Co-Sponsored by IPRH, Trowbridge Initiative in American Cultures, College of Liberal Arts and Sciences, Office of the Provost, and the Unit for Criticism and Interpretive Theory.

More information at the event website: http://newdealhumanities.com/

Sept. 19-20: Textures of Technology: Film Production and Aesthetics symposium

Co-organizers Lilya Kaganovsky, Anna Stenport, Julie Turnock and the Unit for Criticism & Interpretive Theory
invite you to join
Textures of Technology: Film Production and Aesthetics
September 19-20
Levis Faculty Center

Keynote: Thursday, September 19, 8:00 p.m.:

Tom Gunning, Cinema and Media Studies, University of Chicago
“Cinema of Digits: The Elusive Touch, the Elusive Grasp”
Levis Faculty Center, 2nd floor

September 20th Panelists: Rosalind Galt (London), Jennifer Barker (Georgia State), James Lastra (Chicago), Scott MacKenzie (Queen’s, Canada), Lisa Bloom (UCLA), Margaret Flinn (Ohio State), and James Hodge (Northwestern)

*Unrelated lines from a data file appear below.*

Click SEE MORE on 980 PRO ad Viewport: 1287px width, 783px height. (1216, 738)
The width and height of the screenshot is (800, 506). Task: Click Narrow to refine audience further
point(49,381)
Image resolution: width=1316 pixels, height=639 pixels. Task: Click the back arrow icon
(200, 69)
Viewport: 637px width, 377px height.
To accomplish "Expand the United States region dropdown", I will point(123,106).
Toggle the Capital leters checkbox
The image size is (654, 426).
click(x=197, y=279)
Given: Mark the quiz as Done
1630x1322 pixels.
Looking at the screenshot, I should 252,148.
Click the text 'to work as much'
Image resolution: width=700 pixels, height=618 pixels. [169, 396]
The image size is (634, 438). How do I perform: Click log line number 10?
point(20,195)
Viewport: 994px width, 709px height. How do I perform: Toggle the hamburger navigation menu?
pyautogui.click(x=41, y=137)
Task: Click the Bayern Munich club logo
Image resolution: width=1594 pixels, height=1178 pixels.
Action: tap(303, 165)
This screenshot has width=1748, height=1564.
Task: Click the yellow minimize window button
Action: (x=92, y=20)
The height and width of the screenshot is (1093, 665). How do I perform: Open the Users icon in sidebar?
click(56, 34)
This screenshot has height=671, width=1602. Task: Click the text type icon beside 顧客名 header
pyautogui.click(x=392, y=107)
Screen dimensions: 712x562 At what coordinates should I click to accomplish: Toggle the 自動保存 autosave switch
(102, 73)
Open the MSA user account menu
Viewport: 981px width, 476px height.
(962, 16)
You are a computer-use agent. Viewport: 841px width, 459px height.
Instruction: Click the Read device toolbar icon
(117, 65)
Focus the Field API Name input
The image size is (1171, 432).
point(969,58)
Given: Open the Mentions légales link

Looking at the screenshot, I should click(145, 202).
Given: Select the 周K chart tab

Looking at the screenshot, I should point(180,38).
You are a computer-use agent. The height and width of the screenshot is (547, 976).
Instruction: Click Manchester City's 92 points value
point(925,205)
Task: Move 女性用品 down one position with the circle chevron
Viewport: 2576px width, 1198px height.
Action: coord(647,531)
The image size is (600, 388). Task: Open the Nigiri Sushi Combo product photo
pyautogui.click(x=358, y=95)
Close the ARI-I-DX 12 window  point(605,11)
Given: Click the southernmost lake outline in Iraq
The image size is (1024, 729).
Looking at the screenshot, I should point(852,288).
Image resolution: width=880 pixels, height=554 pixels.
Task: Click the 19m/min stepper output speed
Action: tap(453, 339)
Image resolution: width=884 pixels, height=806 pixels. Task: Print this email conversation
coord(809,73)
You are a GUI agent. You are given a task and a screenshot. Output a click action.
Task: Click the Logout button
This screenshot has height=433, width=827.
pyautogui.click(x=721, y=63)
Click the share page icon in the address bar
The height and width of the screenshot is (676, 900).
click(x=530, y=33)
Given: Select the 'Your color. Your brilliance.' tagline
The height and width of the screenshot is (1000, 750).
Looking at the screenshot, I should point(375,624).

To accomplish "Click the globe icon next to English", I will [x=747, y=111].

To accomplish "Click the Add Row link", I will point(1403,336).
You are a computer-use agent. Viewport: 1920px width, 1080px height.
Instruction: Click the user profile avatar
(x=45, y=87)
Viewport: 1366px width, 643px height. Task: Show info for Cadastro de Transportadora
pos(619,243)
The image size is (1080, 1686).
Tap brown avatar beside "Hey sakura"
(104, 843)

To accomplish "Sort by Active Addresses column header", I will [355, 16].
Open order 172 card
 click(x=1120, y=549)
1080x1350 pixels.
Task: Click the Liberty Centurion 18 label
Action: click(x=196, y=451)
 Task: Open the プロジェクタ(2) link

Schedule is available at: http://criticism.english.illinois.edu/2013%20Fall%20pages/Textures_of_Technology_Schedule.html

Sept. 13-14: Digital Indigeneities: (Re)mediations, Old and New

The  American Indian Studies Program will be hosting the fall symposium “Digital Indigeneities: (Re)mediations, Old and New” on September 13-14, as part of their 2013 INTERSECT grant project.  Excerpted from the event summary:

“Fostering digital studies within global Indigenous studies helps prepare the next generation of students for this century’s research and pedagogical opportunities and challenges, and our symposium brings together Indigenous scholars, designers, and filmmakers from Aotearoa/New Zealand, Canada, and the United States to think through the implications of interdisciplinary approaches to media studies sited through gender, race, and settler colonialism.”